• Given data
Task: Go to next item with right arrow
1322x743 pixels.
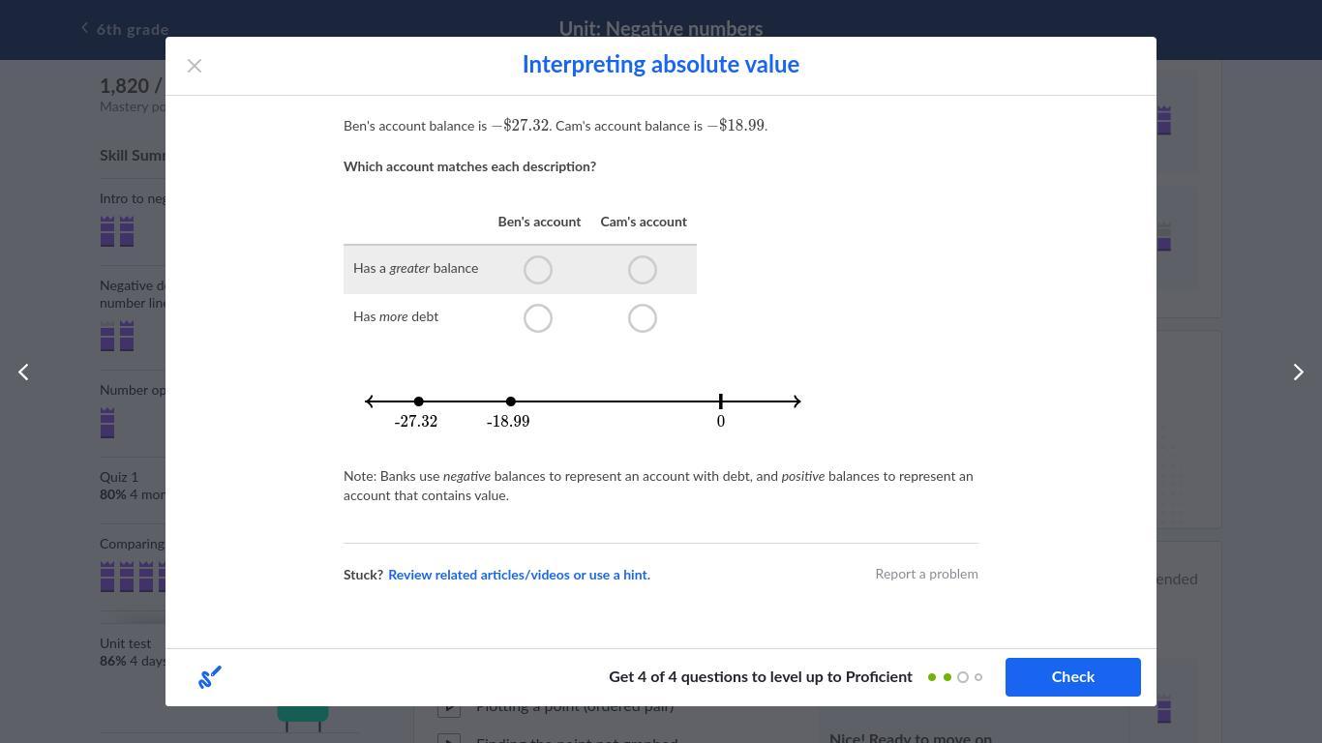Action: 1298,372
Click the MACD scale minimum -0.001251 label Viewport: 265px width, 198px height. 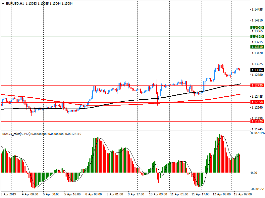257,189
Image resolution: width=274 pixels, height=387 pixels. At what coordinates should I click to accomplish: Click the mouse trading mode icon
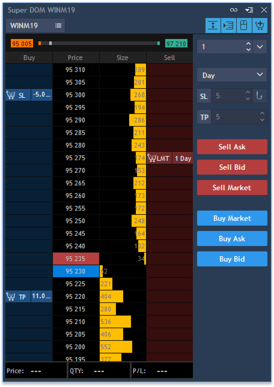(244, 26)
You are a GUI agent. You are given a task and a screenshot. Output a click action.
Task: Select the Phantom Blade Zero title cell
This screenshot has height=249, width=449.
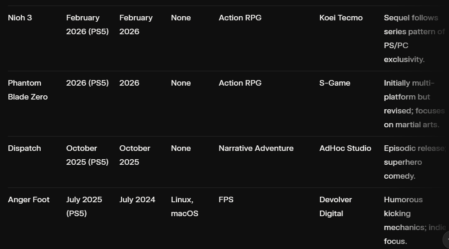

• Activity
Matching lines for the string "screenshot": work out how many the records contain and write only the number.

• Answer space
2